### Exercise brief
The answer must be a single number: how many lines of the records below contain "serie".

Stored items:

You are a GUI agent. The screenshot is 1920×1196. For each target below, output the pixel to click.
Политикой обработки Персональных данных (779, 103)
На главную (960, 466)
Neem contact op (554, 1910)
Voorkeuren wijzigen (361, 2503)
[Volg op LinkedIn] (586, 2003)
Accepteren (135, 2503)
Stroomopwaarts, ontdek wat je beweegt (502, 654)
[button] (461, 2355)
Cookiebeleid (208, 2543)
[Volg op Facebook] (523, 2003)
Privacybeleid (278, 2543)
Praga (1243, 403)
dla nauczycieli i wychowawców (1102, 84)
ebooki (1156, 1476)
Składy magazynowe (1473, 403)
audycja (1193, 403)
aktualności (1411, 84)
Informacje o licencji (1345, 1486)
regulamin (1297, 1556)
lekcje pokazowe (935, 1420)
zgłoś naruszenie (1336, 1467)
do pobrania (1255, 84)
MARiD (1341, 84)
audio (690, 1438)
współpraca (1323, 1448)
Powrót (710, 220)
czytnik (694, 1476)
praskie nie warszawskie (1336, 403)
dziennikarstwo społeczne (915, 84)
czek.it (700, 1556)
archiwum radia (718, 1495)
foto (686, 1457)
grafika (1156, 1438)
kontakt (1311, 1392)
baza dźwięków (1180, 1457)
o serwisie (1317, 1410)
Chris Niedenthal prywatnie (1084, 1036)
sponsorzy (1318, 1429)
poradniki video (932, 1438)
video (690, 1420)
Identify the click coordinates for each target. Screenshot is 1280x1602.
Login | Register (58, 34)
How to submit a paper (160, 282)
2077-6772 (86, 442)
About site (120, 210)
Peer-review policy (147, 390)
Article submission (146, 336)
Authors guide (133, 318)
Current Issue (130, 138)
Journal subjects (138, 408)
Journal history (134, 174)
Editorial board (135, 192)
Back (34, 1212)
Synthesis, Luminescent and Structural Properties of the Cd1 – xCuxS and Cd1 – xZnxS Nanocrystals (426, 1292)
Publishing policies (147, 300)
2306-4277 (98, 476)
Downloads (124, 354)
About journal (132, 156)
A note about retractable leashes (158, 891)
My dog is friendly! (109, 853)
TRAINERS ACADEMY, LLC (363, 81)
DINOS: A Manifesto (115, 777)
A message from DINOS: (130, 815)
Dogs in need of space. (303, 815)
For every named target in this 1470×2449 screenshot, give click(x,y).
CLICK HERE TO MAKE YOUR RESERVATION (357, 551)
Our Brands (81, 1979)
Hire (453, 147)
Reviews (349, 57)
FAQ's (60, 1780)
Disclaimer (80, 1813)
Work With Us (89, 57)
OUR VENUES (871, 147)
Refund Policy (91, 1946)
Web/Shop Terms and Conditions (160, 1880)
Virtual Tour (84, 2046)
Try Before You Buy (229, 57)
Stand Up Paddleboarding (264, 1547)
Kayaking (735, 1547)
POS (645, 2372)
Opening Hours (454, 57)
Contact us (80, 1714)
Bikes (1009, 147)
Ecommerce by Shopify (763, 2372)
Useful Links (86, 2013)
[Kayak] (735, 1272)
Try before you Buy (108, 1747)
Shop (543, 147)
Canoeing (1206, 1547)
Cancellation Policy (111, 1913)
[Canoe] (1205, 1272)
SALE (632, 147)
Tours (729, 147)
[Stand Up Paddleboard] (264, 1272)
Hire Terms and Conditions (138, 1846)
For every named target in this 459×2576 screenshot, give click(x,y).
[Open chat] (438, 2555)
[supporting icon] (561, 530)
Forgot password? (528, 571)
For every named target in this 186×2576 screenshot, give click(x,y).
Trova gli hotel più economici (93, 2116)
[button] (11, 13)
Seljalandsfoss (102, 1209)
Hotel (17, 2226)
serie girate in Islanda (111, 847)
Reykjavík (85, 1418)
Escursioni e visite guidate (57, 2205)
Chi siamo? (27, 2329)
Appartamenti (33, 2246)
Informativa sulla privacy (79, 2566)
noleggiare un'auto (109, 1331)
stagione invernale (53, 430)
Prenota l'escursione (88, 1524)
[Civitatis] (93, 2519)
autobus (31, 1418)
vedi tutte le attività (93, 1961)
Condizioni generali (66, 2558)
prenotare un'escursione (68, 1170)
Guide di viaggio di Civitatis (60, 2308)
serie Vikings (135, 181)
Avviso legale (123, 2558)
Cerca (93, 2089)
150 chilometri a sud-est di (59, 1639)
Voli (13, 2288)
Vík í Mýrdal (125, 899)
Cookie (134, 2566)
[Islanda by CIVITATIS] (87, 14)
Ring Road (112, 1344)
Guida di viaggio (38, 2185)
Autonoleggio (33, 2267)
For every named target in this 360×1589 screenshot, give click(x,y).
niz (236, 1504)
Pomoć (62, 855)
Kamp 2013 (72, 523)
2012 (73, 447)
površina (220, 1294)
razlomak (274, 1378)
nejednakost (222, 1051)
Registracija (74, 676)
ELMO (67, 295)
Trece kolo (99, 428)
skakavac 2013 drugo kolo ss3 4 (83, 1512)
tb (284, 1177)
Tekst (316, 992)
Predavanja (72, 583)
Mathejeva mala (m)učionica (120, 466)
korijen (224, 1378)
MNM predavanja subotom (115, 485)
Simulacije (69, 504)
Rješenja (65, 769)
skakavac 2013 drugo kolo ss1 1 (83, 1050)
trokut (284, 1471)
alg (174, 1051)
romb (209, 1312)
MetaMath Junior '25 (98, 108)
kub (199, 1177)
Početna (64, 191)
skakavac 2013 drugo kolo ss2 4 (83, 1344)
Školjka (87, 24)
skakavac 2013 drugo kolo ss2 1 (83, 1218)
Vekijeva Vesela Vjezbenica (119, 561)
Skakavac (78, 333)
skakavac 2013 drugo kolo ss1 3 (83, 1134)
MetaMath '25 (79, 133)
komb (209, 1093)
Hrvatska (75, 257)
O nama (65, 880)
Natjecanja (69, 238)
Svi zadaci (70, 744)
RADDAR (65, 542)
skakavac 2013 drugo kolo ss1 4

### Answer area
2